The panel was conspicuously divided into two halves: on one side sat McPherson and Schapiro, the president of Williams College; on the other were two representatives of public institutions whose students are much more likely to come from disadvantaged backgrounds and rely on financial aid. Williams, the moderator, didn’t hesitate to point out that the administrators from Miami-Dade and the University of Maryland seemed more willing to embrace strict accountability measures and the data collection that approach requires.
Schapiro, also an economist, suggested that there might be “some appetite” among faculty for more in-house accountability measures, but explained that much of the resistance stems from a fear that increased empiricism could lead to a one-size-fits-all testing regime -- like a No Child Left Behind for higher education.
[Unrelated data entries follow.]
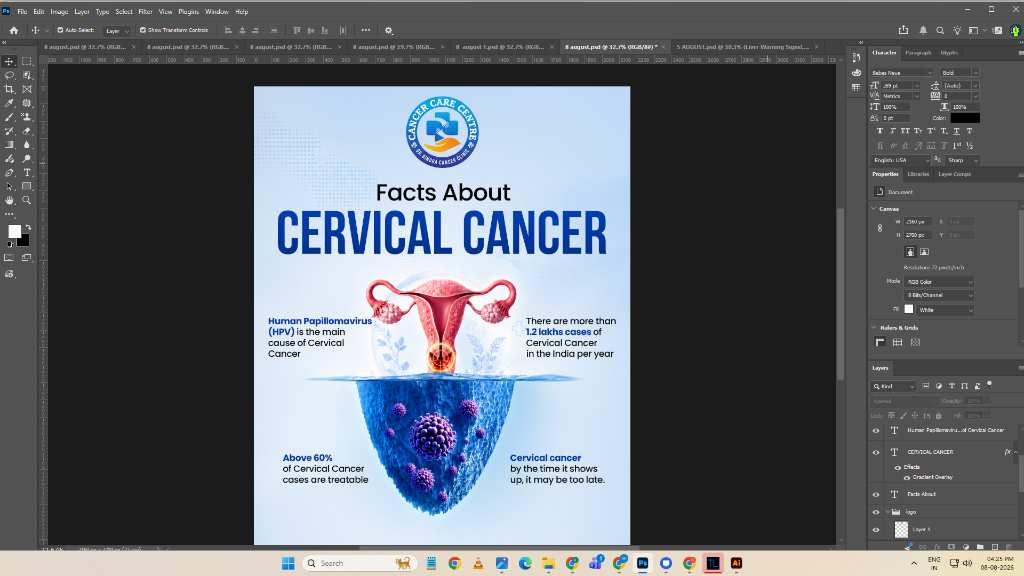Enable the Auto-Select checkbox
Screen dimensions: 1024x576
click(60, 30)
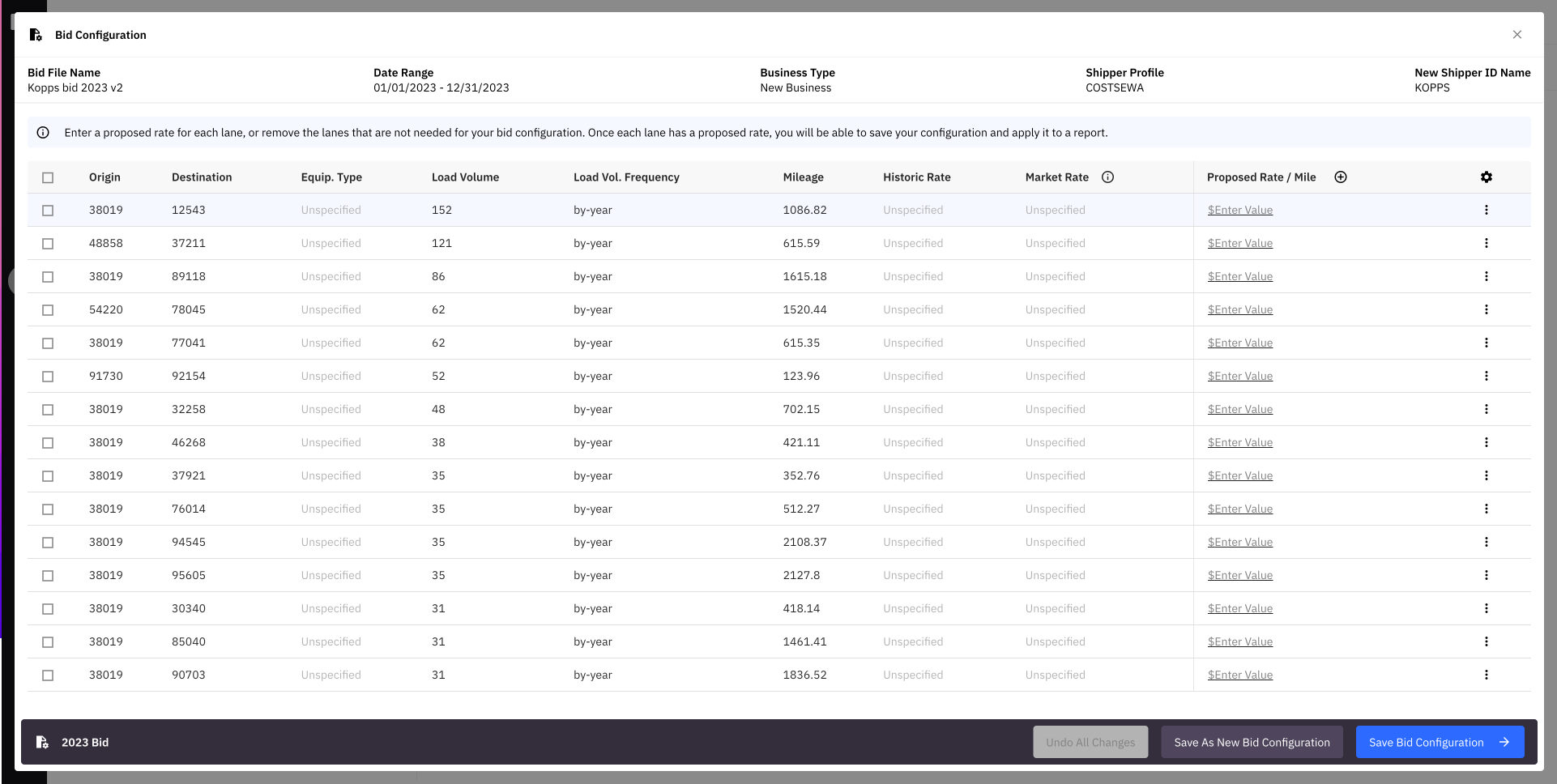Sort by the Load Volume column header
1557x784 pixels.
click(x=465, y=177)
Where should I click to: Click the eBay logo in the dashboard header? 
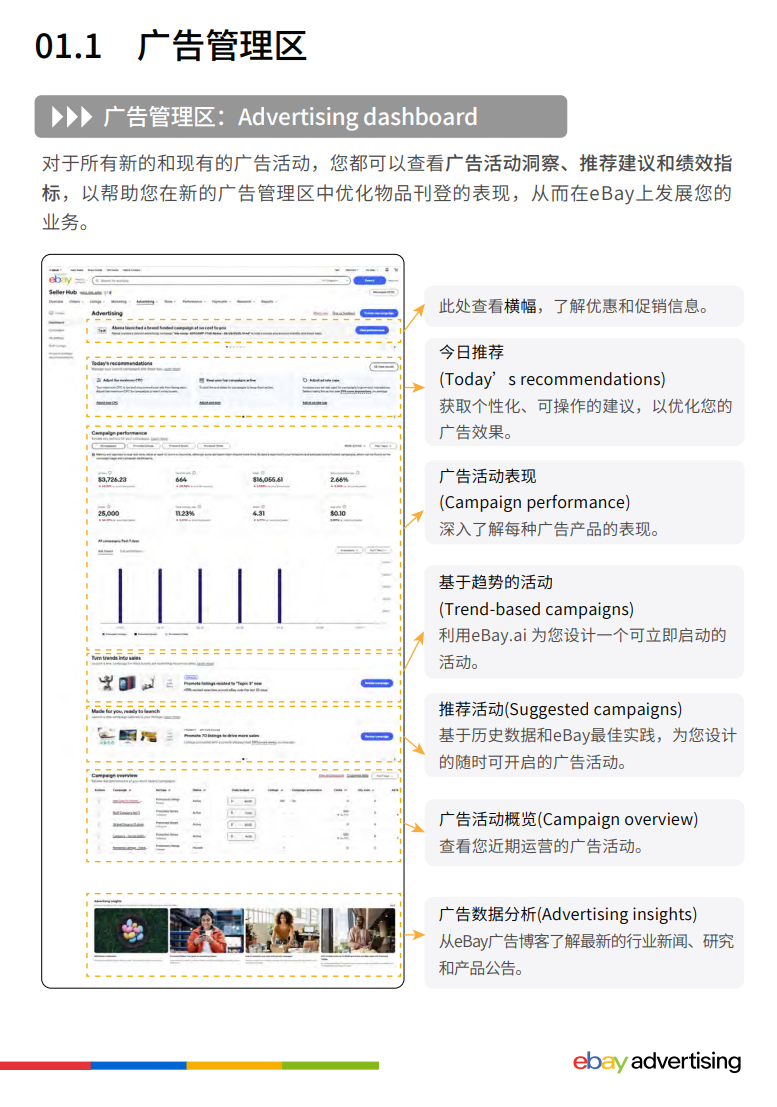60,280
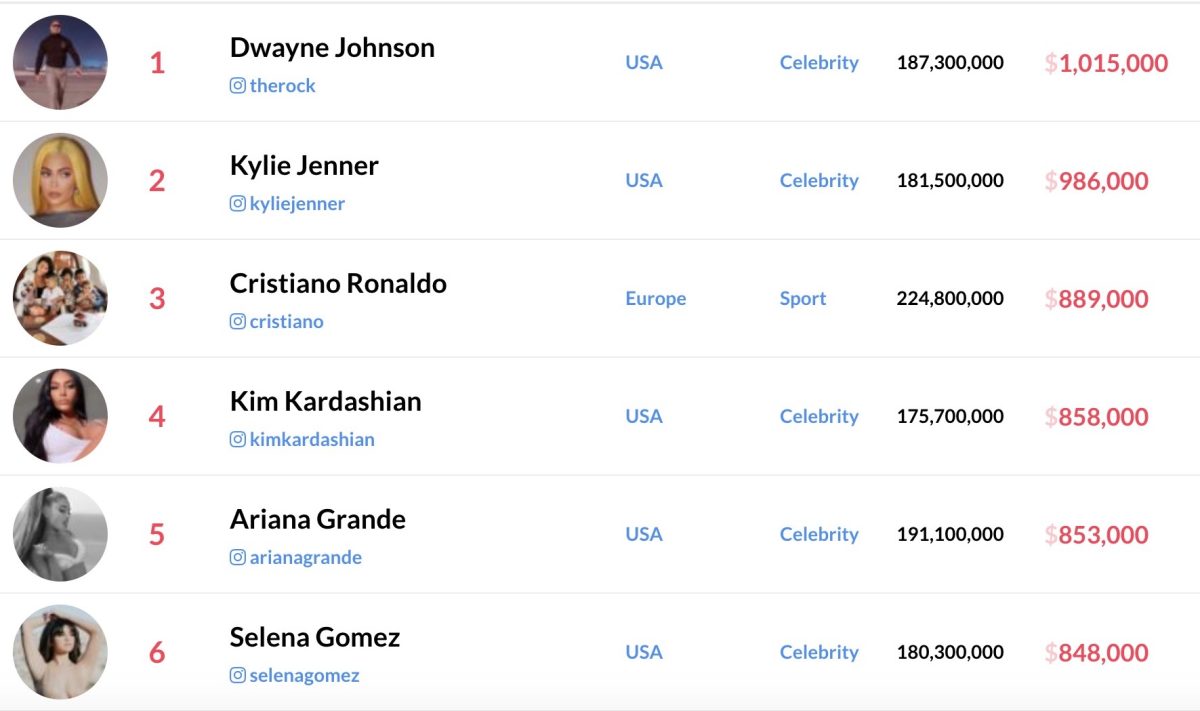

He stressed the need to more rigorously link what colleges do to their students’ professional and other outcomes after they graduate. Otherwise, it’s impossible to tell which teaching methods work and which don’t. Schapiro brought up a hypothetical proposal to compare students’ incoming SAT scores with outgoing GRE scores to determine whether they improved (and presumably correlate those scores to majors and other factors during the college experience).
“I would do that, but then again, I’m an empirical economist,” he said. Professors in the English department, he imagined, would view it as “heresy.”
When colleges experiment with different ways to teach critical thinking skills, as Williams does, Schapiro said, it should be seen as necessary to then empirically test what worked the best. Higher education is “horribly bad at this,” McPherson said -- to take one example, colleges tinker with class sizes all the time -- but they “never, ever look at the results.”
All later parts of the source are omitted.